Omit the pictures, then write out every entry exactly as it reads.

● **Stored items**
────────────────────
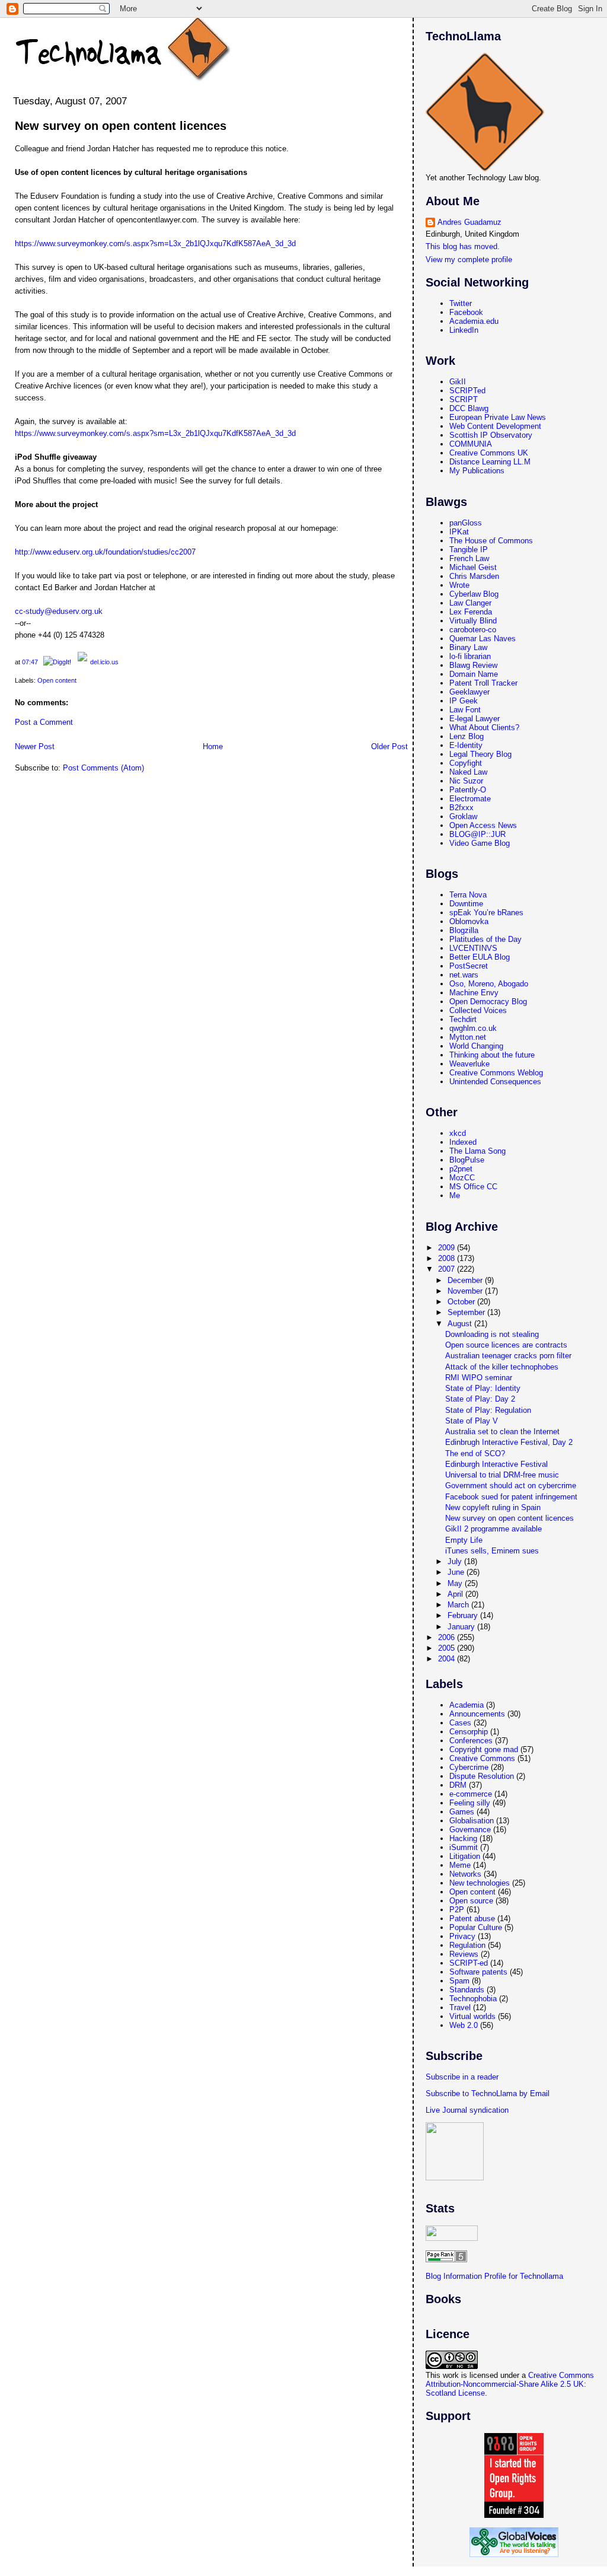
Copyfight (465, 763)
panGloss (465, 522)
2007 (447, 1269)
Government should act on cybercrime (510, 1485)
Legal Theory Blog (480, 754)
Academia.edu (474, 321)
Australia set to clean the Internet (502, 1431)
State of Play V (471, 1420)
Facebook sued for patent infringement (511, 1496)
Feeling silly (469, 1802)
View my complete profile (469, 259)
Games (461, 1811)
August (461, 1323)
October (462, 1301)
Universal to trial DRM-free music (502, 1474)
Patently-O (467, 789)
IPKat (459, 531)
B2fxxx (461, 807)
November (466, 1291)
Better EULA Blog (479, 957)
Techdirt (463, 1019)
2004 (447, 1658)
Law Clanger (470, 602)
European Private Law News (497, 417)
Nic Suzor (466, 780)
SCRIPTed (467, 390)
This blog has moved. (463, 246)
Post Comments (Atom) (103, 767)
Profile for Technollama (523, 2276)
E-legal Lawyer (474, 718)
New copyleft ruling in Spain (493, 1507)
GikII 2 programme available (493, 1528)
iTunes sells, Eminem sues (492, 1550)
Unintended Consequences (495, 1081)
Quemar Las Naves (482, 638)
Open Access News (483, 825)
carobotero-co (472, 629)
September (467, 1312)
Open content (56, 680)
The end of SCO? (475, 1453)
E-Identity (466, 745)
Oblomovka (468, 921)
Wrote (459, 585)
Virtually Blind (473, 620)
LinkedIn (463, 330)
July (456, 1561)
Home (213, 746)
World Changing (476, 1046)
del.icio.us (104, 662)
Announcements (477, 1713)
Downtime (466, 903)
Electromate (470, 798)
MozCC (462, 1177)
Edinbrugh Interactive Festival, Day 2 (509, 1442)
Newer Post (35, 746)
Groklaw (463, 816)
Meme (460, 1865)
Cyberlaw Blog (474, 594)
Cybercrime (468, 1767)
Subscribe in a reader (462, 2076)
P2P (456, 1909)
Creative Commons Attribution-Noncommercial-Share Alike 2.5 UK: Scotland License (510, 2384)
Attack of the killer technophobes (501, 1366)
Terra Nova (468, 894)
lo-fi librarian (470, 656)
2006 (447, 1637)
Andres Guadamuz (469, 222)
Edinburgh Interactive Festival (496, 1464)
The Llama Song (477, 1151)
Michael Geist (473, 567)
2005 (447, 1648)
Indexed (463, 1142)
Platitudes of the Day (485, 939)
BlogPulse (466, 1159)
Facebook (466, 312)
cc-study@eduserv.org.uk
────────────────────
● **TASK SOLUTION**
Copyfight (465, 763)
panGloss (465, 522)
2007 (447, 1269)
Government should act on cybercrime (510, 1485)
Legal Theory Blog (480, 754)
Academia.edu (474, 321)
Australia set to clean the Internet (502, 1431)
State of Play V (471, 1420)
Facebook sued for patent infringement (511, 1496)
Feeling silly (469, 1802)
View my complete profile (469, 259)
Games (461, 1811)
August (461, 1323)
October (462, 1301)
Universal to trial DRM-free music (502, 1474)
Patently-O (467, 789)
IPKat (459, 531)
B2fxxx (461, 807)
November (466, 1291)
Better EULA Blog (479, 957)
Techdirt (463, 1019)
2004 (447, 1658)
Law Clanger (470, 602)
European Private Law News (497, 417)
Nic Suzor (466, 780)
SCRIPTed (467, 390)
This blog has moved. (463, 246)
Post Comments (Atom) (103, 767)
Profile for Technollama (523, 2276)
E-legal Lawyer (474, 718)
New copyleft ruling in Spain (493, 1507)
GikII 2 programme available (493, 1528)
iTunes sells, Eminem sues (492, 1550)
Unintended Consequences (495, 1081)
Quemar Las Naves (482, 638)
Open Access News (483, 825)
carobotero-co (472, 629)
September (467, 1312)
Open content (56, 680)
The end of SCO? (475, 1453)
E-Identity (466, 745)
Oblomovka (468, 921)
Wrote (459, 585)
Virtually Blind (473, 620)
LinkedIn (463, 330)
July (456, 1561)
Home (213, 746)
World Changing (476, 1046)
del.icio.us (104, 662)
Announcements (477, 1713)
Downtime (466, 903)
Electromate (470, 798)
MozCC (462, 1177)
Edinbrugh Interactive Festival, Day 2 (509, 1442)
Newer Post (35, 746)
Groklaw (463, 816)
Meme (460, 1865)
Cyberlaw Blog (474, 594)
Cybercrime (468, 1767)
Subscribe in a reader (462, 2076)
P2P (456, 1909)
Creative Commons Attribution-Noncommercial-Share Alike 2.5 UK: Scotland License (510, 2384)
Attack of the killer technophobes (501, 1366)
Terra Nova (468, 894)
lo-fi librarian (470, 656)
2006 (447, 1637)
Andres Guadamuz (469, 222)
Edinburgh Interactive Festival (496, 1464)
The Llama Song (477, 1151)
Michael Geist (473, 567)
2005 (447, 1648)
Indexed (463, 1142)
Platitudes of the Day (485, 939)
BlogPulse (466, 1159)
Facebook (466, 312)
cc-study@eduserv.org.uk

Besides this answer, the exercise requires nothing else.